The problem — Once you have read the data below, please repeat all of it exactly.

Input —

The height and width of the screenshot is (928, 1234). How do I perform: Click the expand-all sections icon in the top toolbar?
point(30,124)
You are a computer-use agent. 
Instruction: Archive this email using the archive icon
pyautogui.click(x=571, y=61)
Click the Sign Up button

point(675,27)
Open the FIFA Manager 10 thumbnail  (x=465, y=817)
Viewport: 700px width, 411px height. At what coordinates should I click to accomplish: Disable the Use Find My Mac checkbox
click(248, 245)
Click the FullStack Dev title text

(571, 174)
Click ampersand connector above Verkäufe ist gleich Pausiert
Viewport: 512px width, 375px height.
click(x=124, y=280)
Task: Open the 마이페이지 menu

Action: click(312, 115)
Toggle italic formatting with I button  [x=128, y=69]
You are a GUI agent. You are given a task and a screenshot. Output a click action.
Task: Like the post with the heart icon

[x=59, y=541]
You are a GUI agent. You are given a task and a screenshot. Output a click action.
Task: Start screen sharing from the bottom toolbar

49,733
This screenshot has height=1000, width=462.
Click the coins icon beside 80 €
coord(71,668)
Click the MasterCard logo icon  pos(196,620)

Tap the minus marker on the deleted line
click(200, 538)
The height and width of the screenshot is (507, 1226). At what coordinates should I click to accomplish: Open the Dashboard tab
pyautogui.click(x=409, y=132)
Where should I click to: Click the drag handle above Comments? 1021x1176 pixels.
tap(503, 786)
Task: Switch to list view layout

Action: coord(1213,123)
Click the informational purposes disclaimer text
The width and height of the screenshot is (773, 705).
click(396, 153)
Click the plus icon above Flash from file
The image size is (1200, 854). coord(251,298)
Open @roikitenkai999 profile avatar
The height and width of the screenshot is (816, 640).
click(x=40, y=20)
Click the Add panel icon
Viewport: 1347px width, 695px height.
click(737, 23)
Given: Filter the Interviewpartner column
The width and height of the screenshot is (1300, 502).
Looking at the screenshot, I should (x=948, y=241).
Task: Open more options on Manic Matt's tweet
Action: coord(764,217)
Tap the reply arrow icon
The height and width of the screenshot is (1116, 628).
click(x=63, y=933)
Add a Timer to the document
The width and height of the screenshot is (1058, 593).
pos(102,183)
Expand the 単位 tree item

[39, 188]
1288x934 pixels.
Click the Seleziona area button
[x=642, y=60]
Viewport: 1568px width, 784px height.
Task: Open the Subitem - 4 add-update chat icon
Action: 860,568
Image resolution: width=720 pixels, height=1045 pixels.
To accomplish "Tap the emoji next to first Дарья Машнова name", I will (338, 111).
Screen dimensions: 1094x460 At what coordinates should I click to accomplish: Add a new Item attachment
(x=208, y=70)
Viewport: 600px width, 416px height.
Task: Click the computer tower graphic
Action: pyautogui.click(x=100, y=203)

Answer section —
The height and width of the screenshot is (928, 1234). How do I perform: Click the expand-all sections icon in the top toolbar?
point(30,124)
You are a computer-use agent. 
Instruction: Archive this email using the archive icon
pyautogui.click(x=571, y=61)
Click the Sign Up button

point(675,27)
Open the FIFA Manager 10 thumbnail  (x=465, y=817)
Viewport: 700px width, 411px height. At what coordinates should I click to accomplish: Disable the Use Find My Mac checkbox
click(248, 245)
Click the FullStack Dev title text

(571, 174)
Click ampersand connector above Verkäufe ist gleich Pausiert
Viewport: 512px width, 375px height.
click(x=124, y=280)
Task: Open the 마이페이지 menu

Action: click(312, 115)
Toggle italic formatting with I button  [x=128, y=69]
You are a GUI agent. You are given a task and a screenshot. Output a click action.
Task: Like the post with the heart icon

[x=59, y=541]
You are a GUI agent. You are given a task and a screenshot. Output a click action.
Task: Start screen sharing from the bottom toolbar

49,733
This screenshot has height=1000, width=462.
Click the coins icon beside 80 €
coord(71,668)
Click the MasterCard logo icon  pos(196,620)

Tap the minus marker on the deleted line
click(200, 538)
The height and width of the screenshot is (507, 1226). At what coordinates should I click to accomplish: Open the Dashboard tab
pyautogui.click(x=409, y=132)
Where should I click to: Click the drag handle above Comments? 1021x1176 pixels.
tap(503, 786)
Task: Switch to list view layout

Action: coord(1213,123)
Click the informational purposes disclaimer text
The width and height of the screenshot is (773, 705).
click(396, 153)
Click the plus icon above Flash from file
The image size is (1200, 854). coord(251,298)
Open @roikitenkai999 profile avatar
The height and width of the screenshot is (816, 640).
click(x=40, y=20)
Click the Add panel icon
Viewport: 1347px width, 695px height.
click(737, 23)
Given: Filter the Interviewpartner column
The width and height of the screenshot is (1300, 502).
Looking at the screenshot, I should (x=948, y=241).
Task: Open more options on Manic Matt's tweet
Action: coord(764,217)
Tap the reply arrow icon
The height and width of the screenshot is (1116, 628).
click(x=63, y=933)
Add a Timer to the document
The width and height of the screenshot is (1058, 593).
pos(102,183)
Expand the 単位 tree item

[39, 188]
1288x934 pixels.
Click the Seleziona area button
[x=642, y=60]
Viewport: 1568px width, 784px height.
Task: Open the Subitem - 4 add-update chat icon
Action: 860,568
Image resolution: width=720 pixels, height=1045 pixels.
To accomplish "Tap the emoji next to first Дарья Машнова name", I will (338, 111).
Screen dimensions: 1094x460 At what coordinates should I click to accomplish: Add a new Item attachment
(x=208, y=70)
Viewport: 600px width, 416px height.
Task: Click the computer tower graphic
Action: pyautogui.click(x=100, y=203)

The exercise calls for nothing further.